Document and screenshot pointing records

· · ·

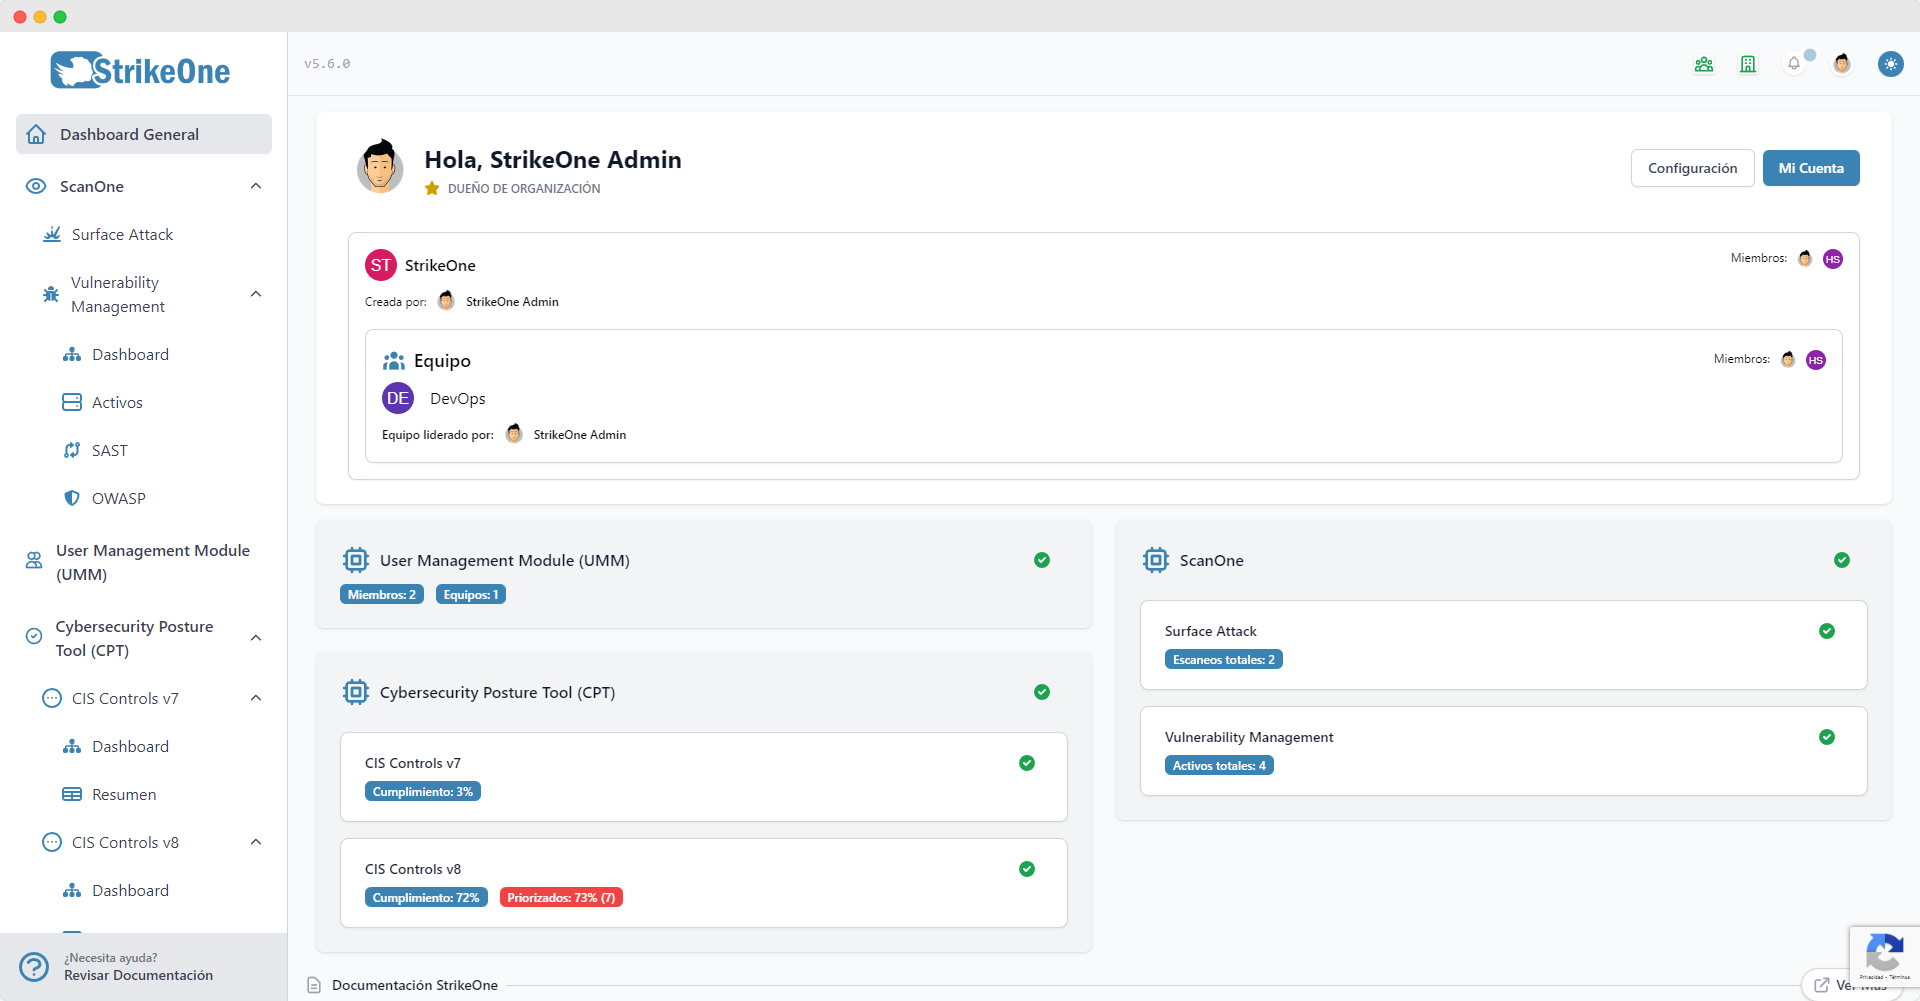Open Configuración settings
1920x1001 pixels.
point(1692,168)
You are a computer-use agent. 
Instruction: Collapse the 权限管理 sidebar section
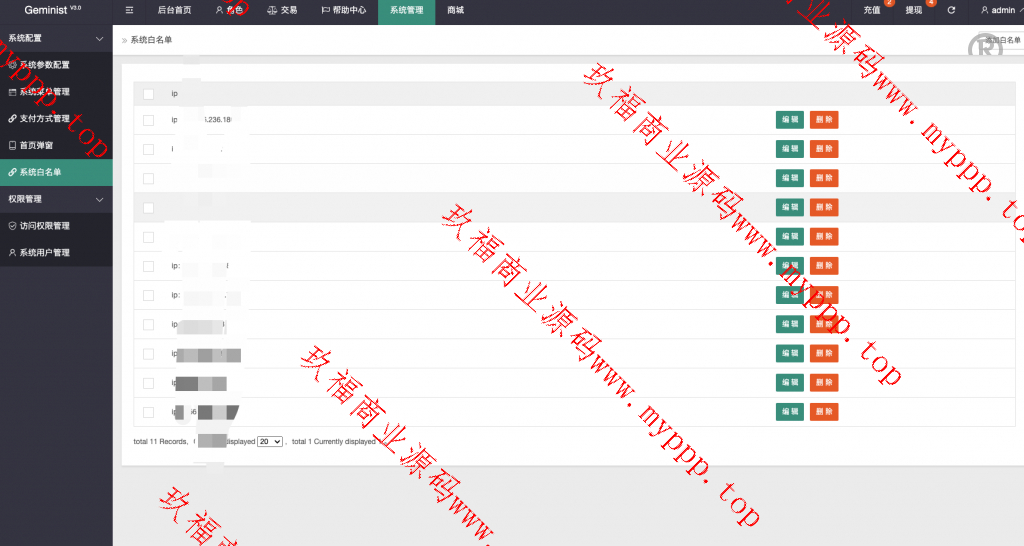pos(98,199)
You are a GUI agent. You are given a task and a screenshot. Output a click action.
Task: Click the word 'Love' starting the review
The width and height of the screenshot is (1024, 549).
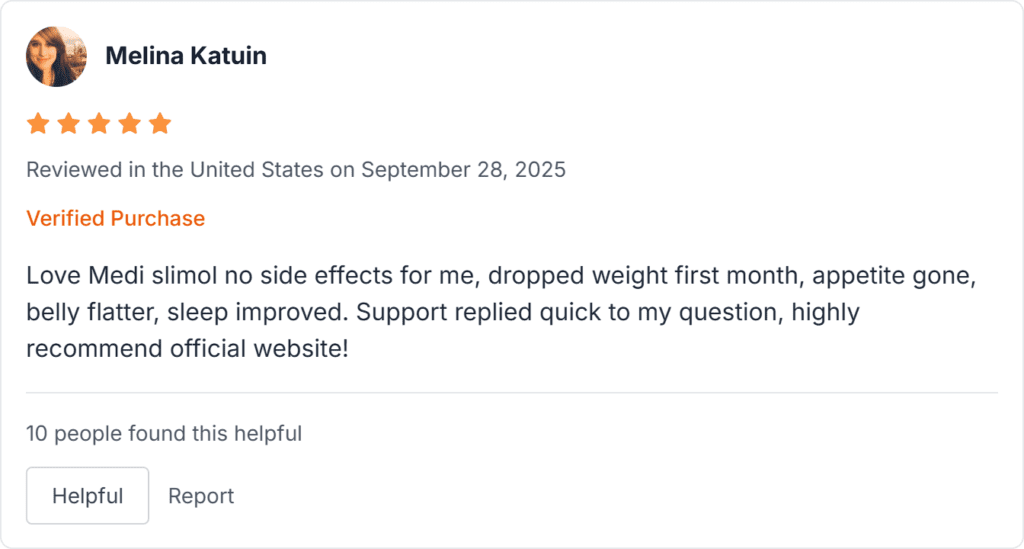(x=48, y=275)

· · ·

Starting at the line containing "You are a computer-use agent." and continuing through the end of the records, present each line as a row in a Markdown table with the columns "Row" and "Line". Skip blank lines and leave the pictures out.

• **Problem solution**:
| Row | Line |
|---|---|
| 1 | You are a computer-use agent.  |
| 2 | Instruction: Collapse the 权限管理 sidebar section |
| 3 | pos(98,199) |
| 4 | You are a GUI agent. You are given a task and a screenshot. Output a click action. |
| 5 | Task: Click the word 'Love' starting the review |
| 6 | The width and height of the screenshot is (1024, 549). |
| 7 | (x=48, y=275) |